There are softer signals too. A cold outreach email that looks personal but arrives as part of a clearly templated cadence, an instant reply seconds after you opened a message, or a follow up that lands exactly when you started reading the previous one all point to a tracked, automated sequence running behind the scenes. None of these is proof on its own, but combined with a 1x1 pixel in the source, they make the picture clear. Keep in mind that loading the source in Gmail does not itself fire the pixel; the pixel fires when the message body renders with remote images enabled, which is why turning images off changes what the sender sees.

Can You Stop Mixmax From Tracking You?

You cannot reach into the sender's account and switch their tracking off, but you can stop it from working on your end. Mixmax tracking depends on your mail client making a request: loading the pixel image and following the rewritten links. If those requests never happen, the sender's dashboard simply shows nothing.

This is worth being honest about. Mixmax is a legitimate tool, and a salesperson using it to gauge interest is not doing anything sinister. But you have an equally legitimate interest in not being silently measured every time you open your mail, and in not being slotted into an automated follow up sequence because a pixel said you glanced at a message. One complication: Mixmax lets senders route tracking through their own branded custom domain, so the pixel will not always sit on an obvious mixmax.com address, and Mixmax states it works around most tracking blockers. That is why naive, static blocklists fall behind.
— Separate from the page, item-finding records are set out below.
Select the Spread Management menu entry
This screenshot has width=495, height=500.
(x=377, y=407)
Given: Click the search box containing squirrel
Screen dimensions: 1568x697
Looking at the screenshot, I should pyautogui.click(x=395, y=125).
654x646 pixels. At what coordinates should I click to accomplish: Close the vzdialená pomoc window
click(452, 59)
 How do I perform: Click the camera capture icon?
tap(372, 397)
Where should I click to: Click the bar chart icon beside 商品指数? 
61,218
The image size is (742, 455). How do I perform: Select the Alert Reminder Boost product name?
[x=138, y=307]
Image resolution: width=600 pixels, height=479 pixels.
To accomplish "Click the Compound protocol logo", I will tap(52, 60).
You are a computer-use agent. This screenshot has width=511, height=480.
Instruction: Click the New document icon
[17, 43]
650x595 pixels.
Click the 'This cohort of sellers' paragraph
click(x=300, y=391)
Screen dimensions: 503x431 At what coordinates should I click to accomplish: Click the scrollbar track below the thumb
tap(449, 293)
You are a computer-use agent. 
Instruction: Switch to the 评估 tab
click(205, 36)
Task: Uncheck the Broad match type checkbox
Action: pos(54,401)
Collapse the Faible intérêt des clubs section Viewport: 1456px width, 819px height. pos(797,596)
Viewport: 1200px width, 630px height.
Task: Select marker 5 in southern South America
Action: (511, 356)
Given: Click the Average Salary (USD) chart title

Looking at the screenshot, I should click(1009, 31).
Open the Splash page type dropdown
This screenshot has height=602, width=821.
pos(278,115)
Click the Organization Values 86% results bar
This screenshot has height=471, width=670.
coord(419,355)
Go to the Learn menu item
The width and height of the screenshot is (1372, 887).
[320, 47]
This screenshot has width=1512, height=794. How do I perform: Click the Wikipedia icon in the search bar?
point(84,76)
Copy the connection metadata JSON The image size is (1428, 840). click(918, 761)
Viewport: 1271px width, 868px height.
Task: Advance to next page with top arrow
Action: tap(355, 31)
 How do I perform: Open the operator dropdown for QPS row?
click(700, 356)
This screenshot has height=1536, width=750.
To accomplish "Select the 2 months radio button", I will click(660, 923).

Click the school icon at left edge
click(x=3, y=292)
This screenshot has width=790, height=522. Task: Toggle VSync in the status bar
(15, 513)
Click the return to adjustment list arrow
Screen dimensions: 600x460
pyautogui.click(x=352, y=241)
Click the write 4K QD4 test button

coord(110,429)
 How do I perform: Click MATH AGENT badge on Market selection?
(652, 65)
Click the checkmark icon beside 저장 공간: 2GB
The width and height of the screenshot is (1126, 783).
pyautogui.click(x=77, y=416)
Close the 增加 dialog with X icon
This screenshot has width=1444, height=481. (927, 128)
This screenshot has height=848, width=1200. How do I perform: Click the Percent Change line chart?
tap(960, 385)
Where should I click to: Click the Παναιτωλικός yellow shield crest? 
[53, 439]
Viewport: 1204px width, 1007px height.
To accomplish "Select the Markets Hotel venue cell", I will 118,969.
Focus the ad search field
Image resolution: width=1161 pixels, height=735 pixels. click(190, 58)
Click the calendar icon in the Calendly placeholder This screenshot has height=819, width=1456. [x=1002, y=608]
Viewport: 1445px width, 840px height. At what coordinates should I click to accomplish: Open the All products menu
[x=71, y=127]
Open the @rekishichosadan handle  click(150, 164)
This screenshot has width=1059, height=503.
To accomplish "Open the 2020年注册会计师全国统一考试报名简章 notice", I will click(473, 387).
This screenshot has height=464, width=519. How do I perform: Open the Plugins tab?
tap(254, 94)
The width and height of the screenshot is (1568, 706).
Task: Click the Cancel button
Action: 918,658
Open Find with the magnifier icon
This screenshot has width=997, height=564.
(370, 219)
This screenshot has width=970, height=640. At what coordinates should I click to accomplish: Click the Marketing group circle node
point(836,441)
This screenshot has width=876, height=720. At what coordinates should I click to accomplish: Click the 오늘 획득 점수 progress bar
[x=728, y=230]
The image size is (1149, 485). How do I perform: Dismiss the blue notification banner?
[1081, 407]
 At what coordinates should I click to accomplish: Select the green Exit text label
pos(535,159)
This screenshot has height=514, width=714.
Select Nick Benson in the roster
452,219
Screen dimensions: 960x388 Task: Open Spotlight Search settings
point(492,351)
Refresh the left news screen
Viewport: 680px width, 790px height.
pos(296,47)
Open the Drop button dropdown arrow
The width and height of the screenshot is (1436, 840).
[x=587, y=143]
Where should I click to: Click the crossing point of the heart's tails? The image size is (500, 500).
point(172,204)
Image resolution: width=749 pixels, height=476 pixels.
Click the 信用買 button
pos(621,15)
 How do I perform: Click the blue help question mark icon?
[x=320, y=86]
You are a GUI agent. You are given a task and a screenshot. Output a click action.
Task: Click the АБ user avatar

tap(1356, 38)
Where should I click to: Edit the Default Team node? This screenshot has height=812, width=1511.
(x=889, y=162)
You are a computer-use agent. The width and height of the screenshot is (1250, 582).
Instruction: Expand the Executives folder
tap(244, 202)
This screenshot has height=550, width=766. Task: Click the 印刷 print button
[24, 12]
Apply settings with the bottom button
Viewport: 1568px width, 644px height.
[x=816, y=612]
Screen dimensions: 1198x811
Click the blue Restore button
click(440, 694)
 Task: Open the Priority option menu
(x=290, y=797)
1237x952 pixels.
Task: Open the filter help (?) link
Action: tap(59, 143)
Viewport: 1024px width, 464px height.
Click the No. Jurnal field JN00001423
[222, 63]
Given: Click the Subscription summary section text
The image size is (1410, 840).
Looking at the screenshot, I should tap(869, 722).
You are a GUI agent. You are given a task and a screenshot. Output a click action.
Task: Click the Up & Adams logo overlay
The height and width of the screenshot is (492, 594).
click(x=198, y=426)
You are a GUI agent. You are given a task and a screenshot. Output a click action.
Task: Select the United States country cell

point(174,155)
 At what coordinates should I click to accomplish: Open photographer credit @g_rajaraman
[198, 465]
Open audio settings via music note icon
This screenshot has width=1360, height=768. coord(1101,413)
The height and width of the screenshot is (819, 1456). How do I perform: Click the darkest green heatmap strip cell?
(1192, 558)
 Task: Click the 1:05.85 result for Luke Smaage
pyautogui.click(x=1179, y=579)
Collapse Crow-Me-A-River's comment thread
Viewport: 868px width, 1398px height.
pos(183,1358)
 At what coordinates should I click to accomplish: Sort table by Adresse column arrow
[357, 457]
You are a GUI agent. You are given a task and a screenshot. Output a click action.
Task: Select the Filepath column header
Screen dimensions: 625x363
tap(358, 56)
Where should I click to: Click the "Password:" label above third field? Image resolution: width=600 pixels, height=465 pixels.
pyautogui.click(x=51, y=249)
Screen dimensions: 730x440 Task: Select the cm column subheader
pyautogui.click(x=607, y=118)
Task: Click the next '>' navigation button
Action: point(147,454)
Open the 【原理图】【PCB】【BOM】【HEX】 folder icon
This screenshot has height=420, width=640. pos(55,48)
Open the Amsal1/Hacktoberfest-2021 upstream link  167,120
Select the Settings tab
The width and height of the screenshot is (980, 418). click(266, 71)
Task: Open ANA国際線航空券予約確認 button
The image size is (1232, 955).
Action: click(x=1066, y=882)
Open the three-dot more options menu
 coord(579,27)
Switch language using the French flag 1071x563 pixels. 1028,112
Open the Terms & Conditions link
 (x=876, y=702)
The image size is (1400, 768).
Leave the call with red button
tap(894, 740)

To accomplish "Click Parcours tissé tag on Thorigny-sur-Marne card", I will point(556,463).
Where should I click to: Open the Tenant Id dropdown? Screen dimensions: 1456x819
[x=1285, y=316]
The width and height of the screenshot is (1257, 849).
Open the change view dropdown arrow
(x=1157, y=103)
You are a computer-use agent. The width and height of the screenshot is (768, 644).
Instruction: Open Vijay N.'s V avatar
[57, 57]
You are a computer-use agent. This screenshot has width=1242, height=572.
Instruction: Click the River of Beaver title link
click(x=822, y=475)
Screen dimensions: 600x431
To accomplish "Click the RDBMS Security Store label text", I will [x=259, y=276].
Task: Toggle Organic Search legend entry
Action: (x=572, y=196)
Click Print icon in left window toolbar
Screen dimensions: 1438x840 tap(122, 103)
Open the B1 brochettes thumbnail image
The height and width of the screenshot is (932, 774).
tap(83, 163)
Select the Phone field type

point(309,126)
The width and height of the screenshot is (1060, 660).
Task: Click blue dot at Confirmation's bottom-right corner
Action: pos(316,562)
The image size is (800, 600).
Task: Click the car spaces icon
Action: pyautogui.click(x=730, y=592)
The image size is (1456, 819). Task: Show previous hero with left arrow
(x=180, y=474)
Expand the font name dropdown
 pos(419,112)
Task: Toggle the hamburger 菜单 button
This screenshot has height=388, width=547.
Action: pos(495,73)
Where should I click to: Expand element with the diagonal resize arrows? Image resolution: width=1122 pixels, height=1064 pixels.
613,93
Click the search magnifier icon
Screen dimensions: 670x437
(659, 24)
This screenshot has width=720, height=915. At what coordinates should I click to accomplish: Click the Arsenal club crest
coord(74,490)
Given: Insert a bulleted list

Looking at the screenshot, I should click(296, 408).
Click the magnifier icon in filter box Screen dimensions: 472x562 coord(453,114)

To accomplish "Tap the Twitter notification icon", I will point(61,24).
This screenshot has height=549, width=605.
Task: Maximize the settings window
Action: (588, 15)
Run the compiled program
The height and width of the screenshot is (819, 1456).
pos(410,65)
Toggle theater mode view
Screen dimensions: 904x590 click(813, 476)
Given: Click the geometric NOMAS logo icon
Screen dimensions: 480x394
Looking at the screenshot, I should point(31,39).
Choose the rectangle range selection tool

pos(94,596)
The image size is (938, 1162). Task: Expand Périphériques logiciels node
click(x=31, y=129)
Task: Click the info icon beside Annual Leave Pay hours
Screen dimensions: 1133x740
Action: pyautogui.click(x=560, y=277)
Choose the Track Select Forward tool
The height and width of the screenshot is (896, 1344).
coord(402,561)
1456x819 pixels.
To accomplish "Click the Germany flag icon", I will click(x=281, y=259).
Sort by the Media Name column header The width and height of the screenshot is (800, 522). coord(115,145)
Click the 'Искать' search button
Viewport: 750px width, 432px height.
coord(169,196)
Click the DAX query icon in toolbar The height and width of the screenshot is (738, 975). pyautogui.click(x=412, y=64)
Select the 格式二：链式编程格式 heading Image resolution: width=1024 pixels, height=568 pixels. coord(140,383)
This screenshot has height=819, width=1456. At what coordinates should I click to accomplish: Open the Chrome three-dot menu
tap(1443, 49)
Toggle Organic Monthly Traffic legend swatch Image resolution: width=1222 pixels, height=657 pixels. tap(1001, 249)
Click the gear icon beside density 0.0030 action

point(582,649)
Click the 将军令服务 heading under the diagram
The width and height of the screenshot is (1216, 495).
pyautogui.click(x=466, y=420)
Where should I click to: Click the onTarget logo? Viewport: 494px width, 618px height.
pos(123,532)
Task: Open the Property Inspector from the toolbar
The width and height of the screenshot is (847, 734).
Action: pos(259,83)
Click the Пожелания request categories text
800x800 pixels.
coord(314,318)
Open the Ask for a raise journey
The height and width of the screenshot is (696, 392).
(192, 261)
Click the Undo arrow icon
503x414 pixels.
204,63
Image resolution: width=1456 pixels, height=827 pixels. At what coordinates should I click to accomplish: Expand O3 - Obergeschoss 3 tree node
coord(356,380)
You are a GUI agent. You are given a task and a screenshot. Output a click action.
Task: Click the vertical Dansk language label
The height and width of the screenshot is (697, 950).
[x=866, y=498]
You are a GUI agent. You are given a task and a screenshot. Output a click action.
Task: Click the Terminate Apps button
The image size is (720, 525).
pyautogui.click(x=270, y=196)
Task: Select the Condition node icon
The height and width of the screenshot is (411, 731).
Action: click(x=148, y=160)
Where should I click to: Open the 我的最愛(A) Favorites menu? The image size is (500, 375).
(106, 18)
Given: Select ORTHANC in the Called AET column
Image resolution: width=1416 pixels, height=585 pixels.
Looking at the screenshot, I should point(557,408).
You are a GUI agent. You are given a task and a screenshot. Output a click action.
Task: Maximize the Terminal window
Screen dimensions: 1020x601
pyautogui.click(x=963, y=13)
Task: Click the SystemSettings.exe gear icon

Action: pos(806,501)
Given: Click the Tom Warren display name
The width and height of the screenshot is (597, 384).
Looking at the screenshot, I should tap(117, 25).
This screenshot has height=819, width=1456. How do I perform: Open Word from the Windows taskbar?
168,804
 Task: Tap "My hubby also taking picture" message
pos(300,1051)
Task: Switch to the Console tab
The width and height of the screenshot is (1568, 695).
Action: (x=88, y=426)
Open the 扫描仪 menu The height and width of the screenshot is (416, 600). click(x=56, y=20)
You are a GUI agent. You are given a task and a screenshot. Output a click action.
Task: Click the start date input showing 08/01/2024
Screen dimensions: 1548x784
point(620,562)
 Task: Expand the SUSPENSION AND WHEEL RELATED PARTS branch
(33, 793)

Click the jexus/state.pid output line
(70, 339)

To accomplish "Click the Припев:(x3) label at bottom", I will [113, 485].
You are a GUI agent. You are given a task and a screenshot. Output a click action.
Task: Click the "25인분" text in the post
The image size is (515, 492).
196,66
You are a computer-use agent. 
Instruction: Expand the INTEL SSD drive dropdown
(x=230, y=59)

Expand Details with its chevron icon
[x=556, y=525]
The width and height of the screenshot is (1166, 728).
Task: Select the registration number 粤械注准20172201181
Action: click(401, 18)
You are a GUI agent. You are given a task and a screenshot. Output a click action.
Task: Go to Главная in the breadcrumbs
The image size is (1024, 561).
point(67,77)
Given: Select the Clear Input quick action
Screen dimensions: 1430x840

The simplest partial defense is built into Gmail: turn off automatic image loading. Under Settings, choose "Ask before displaying external images," and the pixel will not load until you explicitly allow images for a message. It is a blunt instrument, though, because it also hides legitimate images and breaks the look of newsletters you actually want to read. It also does nothing about rewritten links, which fire on click regardless of your image setting. For comprehensive coverage that does not force that tradeoff, you want a blocker that targets the tracking requests specifically. For the bigger picture across tools, see Streak, Yesware, and HubSpot tracking.

How to Block Mixmax Tracking in Gmail

The cleanest way to block Mixmax and tools like it is a browser extension that intercepts the tracking request before it loads. Gblock runs inside Gmail in your browser and blocks requests to known tracking and beacon endpoints, so the Mixmax pixel never fires and your open is never recorded. It also strips tracked links so a click cannot be logged through a redirect, and its blocklist updates automatically, which is what keeps it ahead of a tool that openly works to dodge blockers and lets senders hide behind custom domains.

The practical payoff is that your inbox behaves normally while the reporting goes dark. The email still arrives, the real images still load, and the links still take you where they should, but the sender's dashboard shows no open, no click, and no download. There is no real time notification, and any Sequence that was waiting on your open simply does not advance on that signal. You read on your own terms, and the analytics that were quietly measuring your attention come back empty.

A couple of habits help too: keep remote images off by default in Gmail settings, and hover over links before you click them. But manual steps will not catch a branded custom domain you have never seen before, which is exactly where an auto updating blocker earns its place. Mixmax sits in a crowded field of sales engagement extensions that all do the same core thing, so the same approach blocks GMass tracking and Apollo tracking as well.